Im letzten Jahr brach unter Umweltschützern offene Empörung aus, als ein unparteiisches GATT-Schlichtungsgremium zugunsten Mexikos und des Freihandels sowie gegen die USA und das Wohlergehen der Delphine entschied. Die USA hatten gegen den Import mexikanischen Thunfischs ein Embargo verhängt, weil die Fische mit Beutelnetzen gefangen worden waren, in denen Delphine qualvoll und in größerer Zahl verenden als nach amerikanischem Recht zulässig (Bild 1 links). Doch das GATT-Gremium entschied, die USA dürften Mexikos Handelsrechte nicht durch einseitig vorgeschriebene Fangmethoden beschneiden.

Diese Entscheidung gab den Kampagnen der Umweltschützer gegen GATT und freien Handel erst richtigen Auftrieb. Auch sonst herrscht kein Mangel an GATT-Gegnern: Neuerdings halten manche Kritiker das Abkommen für wirkungslos und hinfällig.

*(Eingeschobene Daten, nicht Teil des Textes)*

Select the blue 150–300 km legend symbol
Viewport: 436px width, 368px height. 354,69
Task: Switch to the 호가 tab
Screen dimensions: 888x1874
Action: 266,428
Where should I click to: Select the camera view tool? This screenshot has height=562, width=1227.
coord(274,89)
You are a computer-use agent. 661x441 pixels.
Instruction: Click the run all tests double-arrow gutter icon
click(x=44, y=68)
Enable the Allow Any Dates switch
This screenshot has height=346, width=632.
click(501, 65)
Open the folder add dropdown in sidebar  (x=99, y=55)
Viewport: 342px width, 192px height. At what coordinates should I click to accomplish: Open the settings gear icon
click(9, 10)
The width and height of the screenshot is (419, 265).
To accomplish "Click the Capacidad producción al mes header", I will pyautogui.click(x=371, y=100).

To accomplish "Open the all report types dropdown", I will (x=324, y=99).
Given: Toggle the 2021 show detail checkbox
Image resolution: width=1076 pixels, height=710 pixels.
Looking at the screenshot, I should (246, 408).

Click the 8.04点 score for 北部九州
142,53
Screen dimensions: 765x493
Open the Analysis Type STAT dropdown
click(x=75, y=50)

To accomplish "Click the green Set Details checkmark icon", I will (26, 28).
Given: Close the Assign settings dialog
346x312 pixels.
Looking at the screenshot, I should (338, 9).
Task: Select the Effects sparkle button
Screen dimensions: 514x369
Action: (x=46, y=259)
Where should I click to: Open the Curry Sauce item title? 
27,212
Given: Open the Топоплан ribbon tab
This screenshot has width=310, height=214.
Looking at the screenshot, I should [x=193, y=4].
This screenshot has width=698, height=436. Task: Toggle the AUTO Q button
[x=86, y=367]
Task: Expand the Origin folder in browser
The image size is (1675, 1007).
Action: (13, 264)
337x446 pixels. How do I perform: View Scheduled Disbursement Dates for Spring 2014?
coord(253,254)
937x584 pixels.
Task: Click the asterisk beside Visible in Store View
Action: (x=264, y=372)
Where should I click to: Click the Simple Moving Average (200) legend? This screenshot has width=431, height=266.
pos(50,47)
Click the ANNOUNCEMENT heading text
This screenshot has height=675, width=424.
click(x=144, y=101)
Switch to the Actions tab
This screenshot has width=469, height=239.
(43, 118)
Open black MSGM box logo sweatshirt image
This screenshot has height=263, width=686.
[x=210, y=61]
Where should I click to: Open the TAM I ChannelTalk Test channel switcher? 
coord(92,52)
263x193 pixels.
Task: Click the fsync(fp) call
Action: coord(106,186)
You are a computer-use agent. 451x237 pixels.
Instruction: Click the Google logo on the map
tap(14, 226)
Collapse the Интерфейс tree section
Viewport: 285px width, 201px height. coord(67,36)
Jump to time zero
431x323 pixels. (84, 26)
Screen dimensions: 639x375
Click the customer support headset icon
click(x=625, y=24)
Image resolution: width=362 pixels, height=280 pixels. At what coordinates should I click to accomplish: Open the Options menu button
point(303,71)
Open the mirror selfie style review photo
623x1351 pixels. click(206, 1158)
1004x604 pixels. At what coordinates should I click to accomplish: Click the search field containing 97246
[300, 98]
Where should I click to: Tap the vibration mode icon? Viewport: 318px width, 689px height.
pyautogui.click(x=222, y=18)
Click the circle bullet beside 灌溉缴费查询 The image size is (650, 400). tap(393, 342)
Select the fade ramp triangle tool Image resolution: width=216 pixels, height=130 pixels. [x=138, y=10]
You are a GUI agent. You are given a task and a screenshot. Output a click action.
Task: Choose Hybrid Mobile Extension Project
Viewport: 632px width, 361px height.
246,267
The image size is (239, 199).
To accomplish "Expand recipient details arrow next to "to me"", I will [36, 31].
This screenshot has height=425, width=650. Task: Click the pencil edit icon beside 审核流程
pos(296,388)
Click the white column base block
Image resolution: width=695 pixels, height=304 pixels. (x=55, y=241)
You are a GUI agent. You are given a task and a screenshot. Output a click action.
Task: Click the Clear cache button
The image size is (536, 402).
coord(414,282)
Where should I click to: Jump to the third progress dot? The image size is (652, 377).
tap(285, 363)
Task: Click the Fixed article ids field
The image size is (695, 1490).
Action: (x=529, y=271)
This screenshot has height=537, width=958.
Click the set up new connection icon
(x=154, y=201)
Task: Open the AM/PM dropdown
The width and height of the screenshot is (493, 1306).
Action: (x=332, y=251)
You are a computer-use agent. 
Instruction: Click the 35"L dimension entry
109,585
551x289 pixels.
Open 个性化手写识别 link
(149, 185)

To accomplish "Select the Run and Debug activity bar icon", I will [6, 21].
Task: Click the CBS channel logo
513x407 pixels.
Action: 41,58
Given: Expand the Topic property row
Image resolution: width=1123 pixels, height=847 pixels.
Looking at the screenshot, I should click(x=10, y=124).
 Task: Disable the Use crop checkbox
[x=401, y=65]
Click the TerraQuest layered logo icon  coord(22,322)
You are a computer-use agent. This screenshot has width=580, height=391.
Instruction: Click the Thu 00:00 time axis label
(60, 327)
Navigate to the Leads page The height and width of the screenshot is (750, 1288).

Aber die Angriffe der Umweltschützer, die es umgekehrt für geradezu allmächtig ausgeben, sind ganz anderer Art.

Am 20. April 1992 erschien in der "New York Times" eine Anzeige mehrerer Umweltgruppen, die einen neuen Tiefpunkt an Panikmache und Unterstellungen markierte; damit wollte man bewußt nicht den Intellekt ansprechen, sondern Emotionen wecken. Die Rede war von "gesichtslosen GATT-Bürokraten", die einen "klammheimlichen Angriff auf die Demokratie" vorhätten. Diese verschleierte Anspielung auf Pearl Harbor (dem japanischen Überfall vom 7. Dezember 1941 fiel ein Großteil der dort ankernden US-Pazifikflotte zum Opfer) ist typisch für die Taktik, bei Kontroversen um den Freihandel auf Japan einzuschlagen.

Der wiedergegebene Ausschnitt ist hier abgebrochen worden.